The required control bits are shown in yellow.
For this exercise, it is specified that each of the two base channels $\rm B1$ and $\rm B2$ should provide a net data rate of $R_{\rm B} = 64 \ \rm kbit/s$.
It should also be noted that the bit duration $T_{\rm B}$ of the uncoded binary signal simultaneously indicates the symbol duration of the $($modified$)$ AMI code,
- which assigns each binary "$1$" to the voltage level $0 \ \rm V$ and
- alternately represents each binary "$0$" with $+0.75 \ \rm V$ resp. $–0.75 \ \rm V$.

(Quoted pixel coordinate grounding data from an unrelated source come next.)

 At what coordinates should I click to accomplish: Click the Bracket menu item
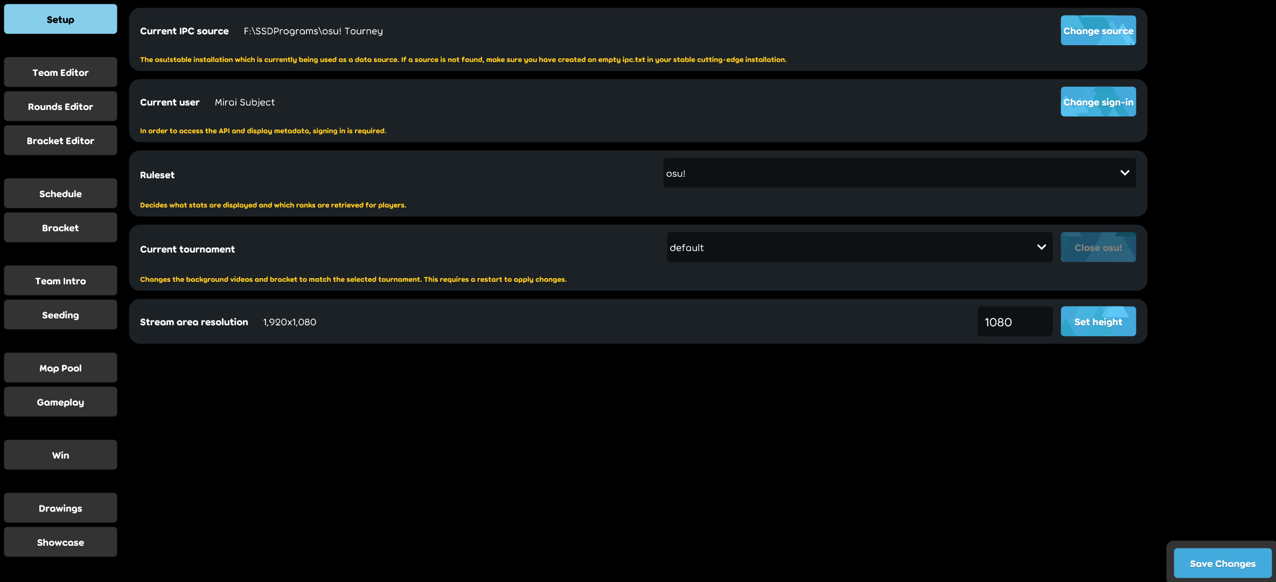(60, 227)
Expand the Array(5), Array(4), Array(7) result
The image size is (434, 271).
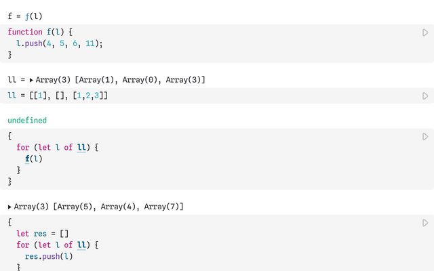tap(9, 207)
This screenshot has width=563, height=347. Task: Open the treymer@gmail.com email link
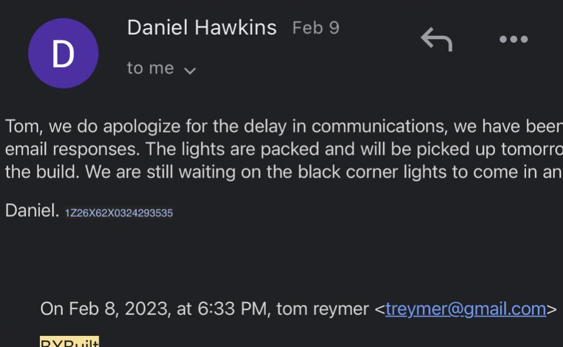pos(466,309)
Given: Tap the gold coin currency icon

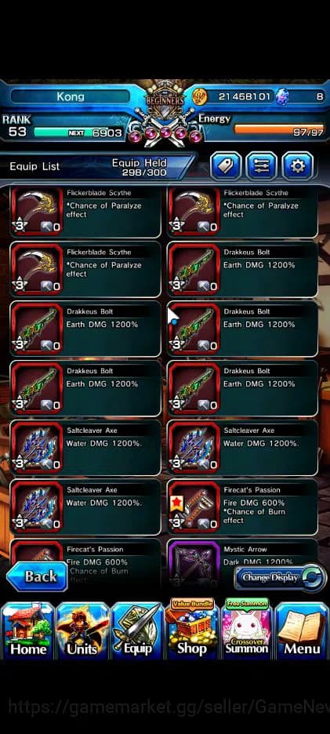Looking at the screenshot, I should click(199, 97).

The numerical values in the graphic $($marked in red$)$ indicate an example sequence which is to be converted into voltage levels in subtask (5) according to the modified AMI code.
- Bit number $48$ contains the so-called "$\rm L$ bit.
- This is to be set in subtask (6) in such a way that the signal $s(t)$ becomes DC–free.
Notes:
- This exercise is part of the chapter "ISDN Basic Access".
- The AMI code is described in detail in the chapter "Properties of the AMI code" of the book "Digital Signal Transmission".
- It should also be noted that the first $47$ bits contain exactly $22$ "zeros".
Questions
Solution
(1) In each frame, $16$ bits of the base channels $\rm B1$ and $\rm B2$ are transmitted.
- With the frame duration $T_{\rm R}$, the bit rate $(R_{\rm B} = 64 \ \rm kbit/s)$ of each frame is thus:
- $$R_{\rm B} = \frac{16\,\,{\rm bit}}{T_{\rm R}} \hspace{0.3cm}\Rightarrow \hspace{0.3cm} T_{\rm R} = \frac{16\,\,{\rm bit}}{64 \cdot 10^3\,\,{\rm bit/s}} \hspace{0.15cm}\underline{= 250 \,{\rm µ s}} \hspace{0.05cm}.$$
(2) Thus, the following time duration is available for each of the $48$ bits:
- $$T_{\rm B} = \frac{T_{\rm R}}{48} = \frac{250 \,{\rm µ s}}{48} \hspace{0.15cm}\underline{ = 5.208 \,{\rm µ s}}$$
- Since in (modified) AMI encoding each binary symbol is replaced by a ternary symbol of the same duration, the symbol duration after AMI encoding is also $T_{\rm B}$.
(3) The gross data rate is equal to the reciprocal of the bit duration:
- $$R_{\rm gross} = \frac{1}{T_{\rm B}} \hspace{0.15cm}\underline{= 192 \,{\rm kbit/s}} \hspace{0.05cm}.$$
(4) The number of control bits $\rm (CB)$ is:
- $$N_{\rm CB} = 48 - 2 \cdot 16 -4 \hspace{0.15cm}\underline{= 12} \hspace{0.05cm}.$$
- These are marked in yellow in the graph.
- Thus, the total gross data rate calculated in the last subquestion is composed as follows:
- $$R_{\rm gross} = 2 \cdot {R_{\rm B}} + {R_{\rm D}} + {R_{\rm CB}} = 2 \cdot 64 \,{\rm kbit/s} + 16 \,{\rm kbit/s} + 48 \,{\rm kbit/s} = 192 \,{\rm kbit/s} \hspace{0.05cm}.$$
(5) Note that the first "0" is encoded with positive polarity and all following alternating with $±0.75 \ {\rm V}$:
- $U_{1} = U_{5} = U_{9} = U_{12} =\text{ ...} = +0.75 \ {\rm V},$
- $ U_{2} = U_{7} = U_{10} = U_{13} = \text{ ...} = -0.75 \ {\rm V}$.
It follows further:
- Bit $b_{10} = 0$ is represented by $U_{10} \underline{= -0.75 \ \rm V}$,
- bit $b_{11} = 1$ by $U_{11} \underline{= 0 \ \rm V}$,
- bit $b_{12} = 0$ by $U_{12} \underline{= +0.75 \ \rm V}$.
(6)
- The $\rm L$ bit has the task of keeping the AMI encoded signal $($over all $48$ ternary symbols$)$ DC-free.
- Since the binary symbol "0" has occurred $22$ times $($i.e. $11$ times each the voltage values $+0.75 \ \rm V$ and $-0.75 \ \rm V)$ and correspondingly $27$ times the binary symbol "1" $($voltage value $0 \ \rm V)$, $U_{48}\hspace{0.15cm}\underline{=0 \ \rm V}$ must be set.